Anything you do to encourage the one aspect ends up discouraging the other
one.

------
coldtea
> _There’s been much talk in recent weeks about China’s potential role as
> world leader, during a time when Trump’s America is erecting walls. China
> has nearly all the characteristics to lead effectively, with its willingness
> to engage in global trade and its promises to fight climate change, all
> backed by its economic and military gravitas. Despite all this, China still
> isn’t beloved abroad, at least not to the extent that America is. China’s
> music, movies, and fashions are relatively unpopular. Put another way, China
> is not seen as cool; its pop culture and pop stars lack global swagger. The
> question is why, and whether that matters._

First, when we say "soft power" to the "world", by "world" we often mean "the
US/Europe". As for Africa and Latin America, most of the countries in these
places were for long European colonies, and so, inspired and conditioned into
a mix of indigenous and western culture. But there are billions of people in
Asia, in countries that are not China, who do look up to some degree to China
(and historically, even more so), and which we don't even count.

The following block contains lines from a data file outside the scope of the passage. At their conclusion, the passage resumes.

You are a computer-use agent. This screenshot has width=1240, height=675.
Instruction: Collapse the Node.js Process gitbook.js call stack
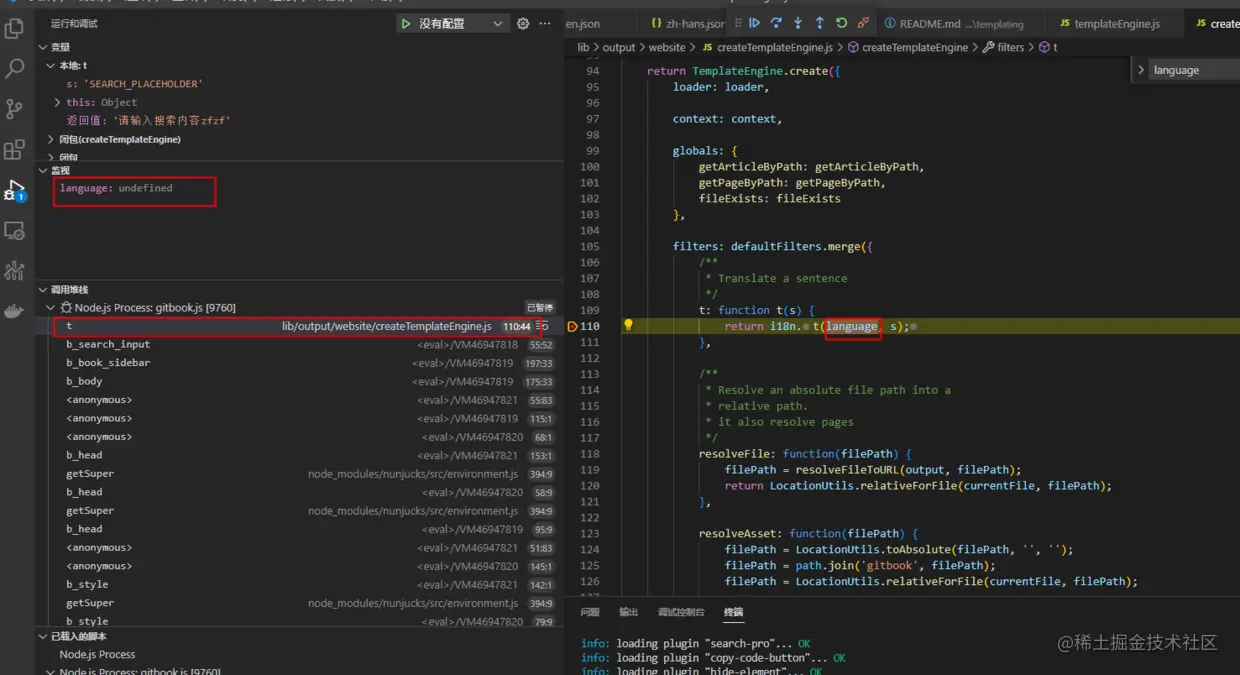(51, 307)
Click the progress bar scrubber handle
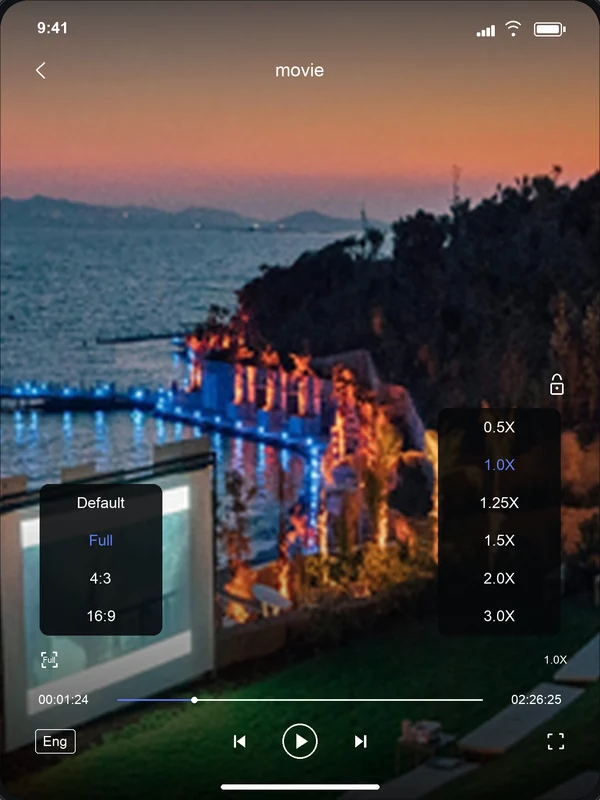This screenshot has height=800, width=600. [194, 700]
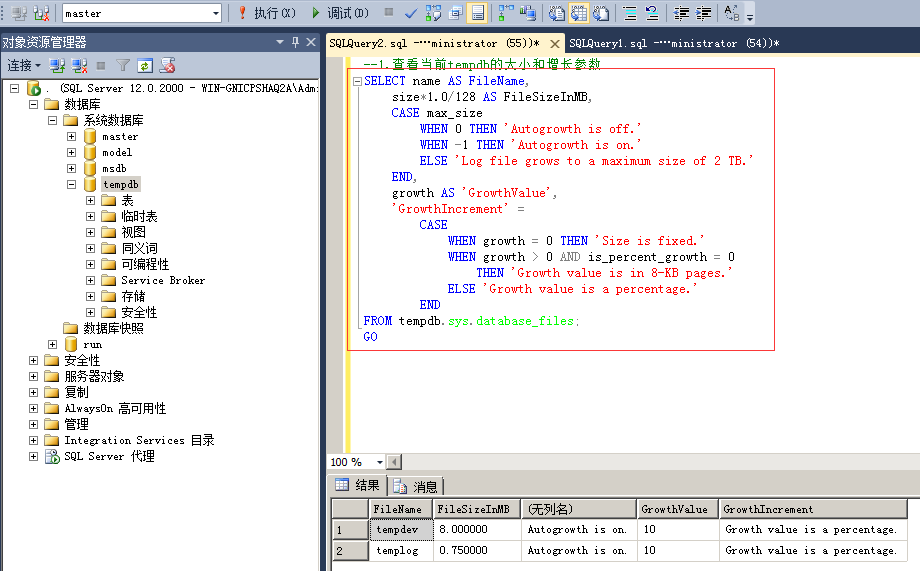Screen dimensions: 920x571
Task: Click the parse query checkmark icon
Action: click(x=411, y=13)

Second, the eastern cultures and western cultures had not really much of an
exchange between them, and and different priorities, lifestyles,
sensibilities, and heroes for millennia. So there's a gap there, that doesn't
exist between the US and Europe or Latin America for example, and makes
transmission more difficult.

Third, it's usually the richer (in money) country that gets to enjoy the soft
power. China might be coming close in GDP, but that doesn't make it as rich,
because the per capita is still lower, and a population three times the US are
still poor. Japan itself didn't get to enjoy its influence in soft power
(gadgets, anime, manga, street fashion, food, etc) until it got economically
strong in the late 70s and 80s, to the point of US media always fearing about
the Japanese buying companies etc.

[1] With Japan it's a little different, because Japan itself got obsessed with
certain western ways and fashions and incorporated them into their output - so
people in the west e.g. consume Anime (an art form itself west inspired, in
fact whose technology and first works originated in the west (animation) -,
not so much traditional Japanese culture and its modern developments.
Kurosawa, for example, which somehow made it to the west, is still heavily
inspired by western cinema. Mizoguchi, which was far less, is ignored. Even
someone like Murakami might as well have been born in Boston, as far as his
work is concerned. Food of course, whether Japanese or Chinese, is more easily
shared.